Task requirements
Where a line of the data holds the word "button", copy that line.

Pixel coordinate grounding data
------------

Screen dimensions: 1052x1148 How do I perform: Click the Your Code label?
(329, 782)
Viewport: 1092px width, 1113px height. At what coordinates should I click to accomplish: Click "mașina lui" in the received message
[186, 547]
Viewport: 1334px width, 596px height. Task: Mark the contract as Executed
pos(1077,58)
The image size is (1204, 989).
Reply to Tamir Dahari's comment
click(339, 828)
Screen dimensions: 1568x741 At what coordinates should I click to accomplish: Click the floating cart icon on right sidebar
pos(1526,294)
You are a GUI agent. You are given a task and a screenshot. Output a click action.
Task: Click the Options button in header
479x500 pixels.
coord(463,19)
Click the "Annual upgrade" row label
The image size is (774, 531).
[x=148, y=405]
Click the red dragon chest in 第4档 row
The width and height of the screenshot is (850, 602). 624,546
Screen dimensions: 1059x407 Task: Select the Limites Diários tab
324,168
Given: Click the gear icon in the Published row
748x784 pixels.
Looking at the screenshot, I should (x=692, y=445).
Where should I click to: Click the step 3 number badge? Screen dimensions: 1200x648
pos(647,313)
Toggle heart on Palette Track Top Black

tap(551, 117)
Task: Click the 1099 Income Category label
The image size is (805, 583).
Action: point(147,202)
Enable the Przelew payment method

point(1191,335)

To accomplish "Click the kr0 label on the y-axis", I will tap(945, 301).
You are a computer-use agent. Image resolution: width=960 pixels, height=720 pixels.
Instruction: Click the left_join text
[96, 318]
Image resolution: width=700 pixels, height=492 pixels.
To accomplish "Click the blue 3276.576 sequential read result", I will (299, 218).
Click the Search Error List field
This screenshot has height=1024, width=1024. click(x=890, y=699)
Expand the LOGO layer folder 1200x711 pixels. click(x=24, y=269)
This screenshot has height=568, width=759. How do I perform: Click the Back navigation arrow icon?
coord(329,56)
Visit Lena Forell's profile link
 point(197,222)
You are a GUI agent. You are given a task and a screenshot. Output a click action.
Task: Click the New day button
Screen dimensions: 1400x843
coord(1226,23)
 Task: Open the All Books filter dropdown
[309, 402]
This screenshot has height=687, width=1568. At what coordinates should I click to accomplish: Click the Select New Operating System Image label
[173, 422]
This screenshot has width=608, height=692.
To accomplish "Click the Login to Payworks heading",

------------

Answer for this exercise
Task: Click the Options button in header
Task: Click the New day button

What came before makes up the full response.